Un homme et une femme sont assis à une table face au public, chacun devant une pile de livres, comme pour une séance de dédicace. Le titre du livre de lhomme est Mémoires d’un tueur à gages, celui du livre de la femme Mémoires d’une call-girl.

Lui – Tu aurais pu au moins trouver un autre titre…

Elle – Pourquoi moi ?

Lui – Parce que moi, j’ai vraiment été un tueur à gages !

Elle – Qu’est-ce que tu en sais ? J’ai peut-être été call-girl, moi aussi…

Lui – C’est ça, oui.

Elle – Et puis qu’est-ce qui me prouve que tu as vraiment été un tueur à gages ?

Lui – Quoi qu’il en soit, c’est moi qui ai eu l’idée d’écrire mes mémoires en premier.

Elle – On verra bien lequel de nos deux livres se vend le mieux.

Un temps.

Lui – Pour l’instant, il n’y a pas grand monde.

Silence.

Elle – Tu l’as lu, au moins ?

Lui – Quoi ?

Elle – Mon bouquin !

Lui – Non. Tu ne crois pas que je vais l’acheter, quand même.

Un temps.

Elle – Allez, je t’en fais cadeau.

Lui – Tu parles d’un cadeau. Ça ne se vend pas, de toute façon.

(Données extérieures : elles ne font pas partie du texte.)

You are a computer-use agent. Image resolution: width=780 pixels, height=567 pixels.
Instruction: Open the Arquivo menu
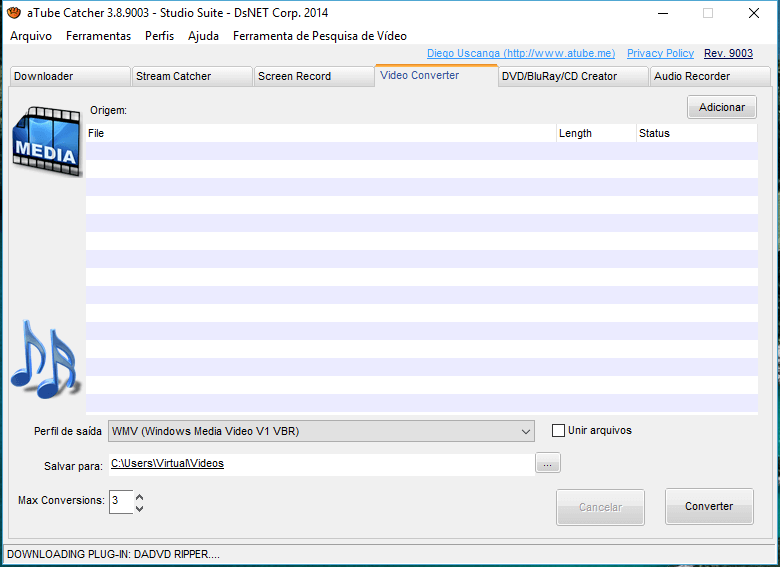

Elle – Tiens, je te fais même une dédicace.

Elle marque quelques mots sur la page de garde et signe. Il prend le livre et lit la dédicace.

Lui – C’est gentil…

Elle – C’est ce que je pense. Et toi ?

Lui – Quoi, moi ?

Elle – Tu me le dédicaces, ton livre ?

Il prend un livre sur la pile et lui fait une dédicace. Il lui tend le livre, et elle louvre.

Elle – C’est gentil aussi…

Lui – Mais moi je ne le pense pas… (Elle se renfrogne.) Mais si, tu es bête !

Chacun se met à lire le livre de lautre.

Elle – C’est curieux. Après toutes ces années de vie commune, j’ai l’impression qu’on n’a pas vécu la même vie.

Lui – Oui, j’ai exactement la même impression…

Elle – La tienne a l’air passionnante.

Lui – Moins que la tienne.

Elle – En fait, on aura vécu ensemble une vie passionnante… mais pas la même.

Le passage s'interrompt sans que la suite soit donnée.